#94 universidade: função vs. valor
vamos parar de pensar "pra que isso serve?" antes que eu fique maluca | tempo de leitura: 8 minutos
oie! seja bem-vinde a mais uma edição da makers :) eu sou hele carmona, jornalista, designer e artista multimídia. no mês passado eu oficialmente concluí minha graduação em design. entre conversas com amigos e textos de agradecimento, me peguei refletindo sobre o quanto o espaço universitário é importante e muito, muito caro pra mim. sei que o anti-intelectualismo está em alta há alguns anos, mas eu não me aguento: eu amo estudar. enquanto é possível e muitíssimo desejável que se aprenda também fora da universidade, essa edição reúne alguns pensamentos sobre a importância de zelar por esse lugar, mesmo diante de uma frustração geral com a academia. vamos?
Uma crise de credibilidade
Quando eu era criança, ouvi muito dos adultos ao meu redor que a educação mudava a vida das pessoas; que os estudos me garantiriam uma vida confortável pra sempre. Sei que as crianças de hoje não escutam o mesmo. A universidade enquanto instituição vem sofrendo golpe atrás de golpe, incluindo mentiras e ataques de motivação política, altos e baixos orçamentários (mais baixos do que altos) e uma crise de credibilidade global. Num cenário de crescente precarização do trabalho, “a própria formação (incluindo a educação) começa a parecer uma farsa, visto que, por si só, não é suficiente para cumprir as promessas de realização profissional e de relativo bem-estar”1.
No final do ano passado, uma matéria no G1 denunciou um esquema que envolvia “influencers mirins” minimizando o valor da educação formal e ostentando uma suposta vida de luxo... conquistada com a venda de cursos como afiliado. “Qual faculdade você pensa em fazer no futuro? Faculdade? Eu já ganho mais que 5 médicos no mês”, declarou uma das crianças em vídeo.

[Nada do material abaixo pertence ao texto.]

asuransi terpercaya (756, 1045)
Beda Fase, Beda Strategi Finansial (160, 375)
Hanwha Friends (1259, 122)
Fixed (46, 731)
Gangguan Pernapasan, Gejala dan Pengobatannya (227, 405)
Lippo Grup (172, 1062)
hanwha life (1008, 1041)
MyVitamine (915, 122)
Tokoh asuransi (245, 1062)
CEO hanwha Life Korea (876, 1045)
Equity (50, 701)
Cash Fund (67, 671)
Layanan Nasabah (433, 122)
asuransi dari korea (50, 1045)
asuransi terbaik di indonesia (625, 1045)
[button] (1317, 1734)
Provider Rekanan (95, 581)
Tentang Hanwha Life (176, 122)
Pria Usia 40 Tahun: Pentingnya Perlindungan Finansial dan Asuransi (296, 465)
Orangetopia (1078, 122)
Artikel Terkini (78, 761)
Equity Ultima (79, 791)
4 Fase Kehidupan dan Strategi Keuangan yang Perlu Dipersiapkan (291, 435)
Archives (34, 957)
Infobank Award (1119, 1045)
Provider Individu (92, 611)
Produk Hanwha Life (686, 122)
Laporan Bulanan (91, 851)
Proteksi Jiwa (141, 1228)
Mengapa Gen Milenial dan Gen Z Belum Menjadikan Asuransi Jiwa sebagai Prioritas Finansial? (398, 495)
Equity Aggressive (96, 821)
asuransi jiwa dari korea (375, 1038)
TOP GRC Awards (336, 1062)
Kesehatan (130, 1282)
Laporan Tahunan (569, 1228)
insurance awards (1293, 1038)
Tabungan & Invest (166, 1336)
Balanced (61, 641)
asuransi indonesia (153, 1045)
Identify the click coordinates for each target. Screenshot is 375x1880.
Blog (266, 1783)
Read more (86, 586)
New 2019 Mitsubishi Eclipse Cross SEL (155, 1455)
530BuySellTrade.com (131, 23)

Ainda tem a sempre crescente lista de pessoas muito bem sucedidas que abandonaram a faculdade, cuja narrativa com frequência ignora todos os outros fatores biográficos e socioeconômicos envolvidos nas tais histórias de sucesso; isso sem mencionar que daria muito mais trabalho fazer a lista de unsuccessful college dropouts.
Função vs. Valor
Eu tenho experimentado com vídeos no TikTok e há um tempo recebi comentários que diziam: “mostra mais dos seus processos! (…) Eu amaria saber mais como vc une o digital (indesign) com o fisico. Metodos de impressao e tecnicas de impressao, dicas de software e de impressao e etc :)) tenho duvidas principalmente tipo como separar a parte q vc quer hotstamping pra botar sabe? minha facul de design é bem teorica e sinto falta dessa parte pratica!”
Fico um pouco constrangida de responder esse tipo de comentário com a minha opinião de verdade: como aplicar hotstamping num arquivo é algo que qualquer um pode perguntar pro atendente da gráfica, esquecer e perguntar (e esquecer) outra vez quando for preciso. Então me parece ótimo que a faculdade de Design seja “bem teórica” e ensine outra coisas, assuntos que demandam meses e até anos pensando sobre pra que façam algum sentido.
Entendo que essa sensação é, em si mesma, uma barreira pra que a universidade seja valorizada: nem sempre o que encontramos por lá faz sentido na hora em que é apresentado. Ninguém vai entender tudo logo de cara porque algumas coisas são mesmo difíceis e desafiadoras, e assimilar essas coisas é mais importante justamente porque não é em todo ambiente que temos a oportunidade de aprender de forma aprofundada. Eu não estou negando que uma parcela da universidade realmente esteja inadequada ou defasada, mas uma coisa não anula a outra (e me parece inadequado me referir a todo um conjunto diverso e complexo de instituições como uma massa genérica, mas faço isso para fins de compreensão e também porque e-mails tem limite de tamanho).
Quando escuto colegas de área dizendo que a faculdade “não se atualiza”, me pergunto o que é que eles fazem na faculdade; porque eu estudei, escrevi e produzi teoria, e conheci pessoas que fazem o mesmo, lendo e citando estudiosos do tempo presente2. Se você não consegue fazer mais do que assistir às aulas passivamente e acredita que o conhecimento é algo estático que está ali, pairando tal qual uma foto no icloud pronta pra ser acessada, sei lá, eu não sei o que te dizer.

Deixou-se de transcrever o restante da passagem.